Long-term management has shifted toward watching for subtler, slower-developing issues: changes in cholesterol and blood sugar, reduced bone density, kidney strain, and in some cases mood or sleep disturbances. These aren’t inevitable. They vary by drug and by person, and doctors can often switch to a different medication if a problem emerges. Serious reactions like severe allergic responses or liver toxicity are rare but require an immediate change in regimen.
Some older ARVs, many of which are no longer commonly prescribed, caused more noticeable problems like fat redistribution and nerve damage. People who took those drugs years ago may still experience lasting effects even after switching to newer medications.
Why Adherence Matters
ARVs only work if you take them consistently. A minimum of about 85% adherence is typically needed to keep the virus suppressed, though aiming higher gives the best protection. Missing doses gives HIV a chance to reproduce, and when it does, it can develop mutations that make it resistant to your current drugs. Once resistance develops, those medications stop working, and your options narrow.

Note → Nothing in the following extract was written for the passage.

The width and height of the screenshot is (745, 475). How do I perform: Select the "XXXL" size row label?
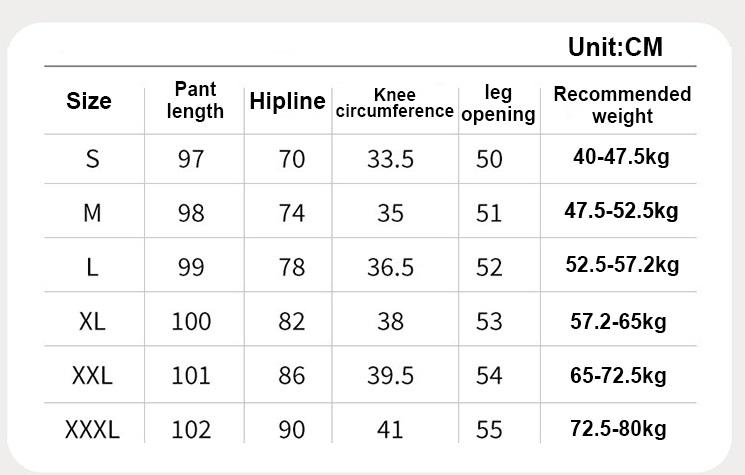[x=92, y=430]
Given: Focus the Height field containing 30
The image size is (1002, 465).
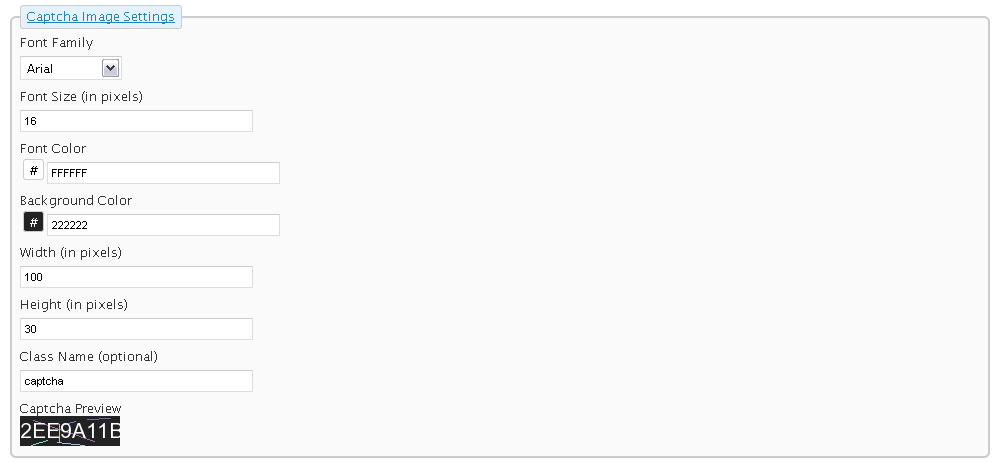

This is one reason treatment regimens have been simplified over the years. What once required handfuls of pills on strict schedules is now often a single tablet once a day, or for some people, a monthly or bimonthly injection.
Life Expectancy on Treatment
Starting treatment early and staying on it changes the outlook dramatically. A large collaborative study published in The Lancet HIV analyzed over 200,000 people with HIV in Europe and North America. For a 40-year-old woman who started treatment after 2015 with a healthy immune cell count, the estimated remaining life expectancy was about 42 years, meaning she could expect to live into her early 80s. For men in the same situation, the estimate was around 39 additional years.
Starting treatment later, when the immune system is already heavily damaged, shortens that outlook considerably. A 40-year-old man who began ARVs with very low immune cell counts had roughly 24 years of life remaining, compared to 39 years for someone who started with counts in the healthy range. This is one of the strongest arguments for early diagnosis and prompt treatment: the sooner you start, the closer your life expectancy gets to that of someone without HIV.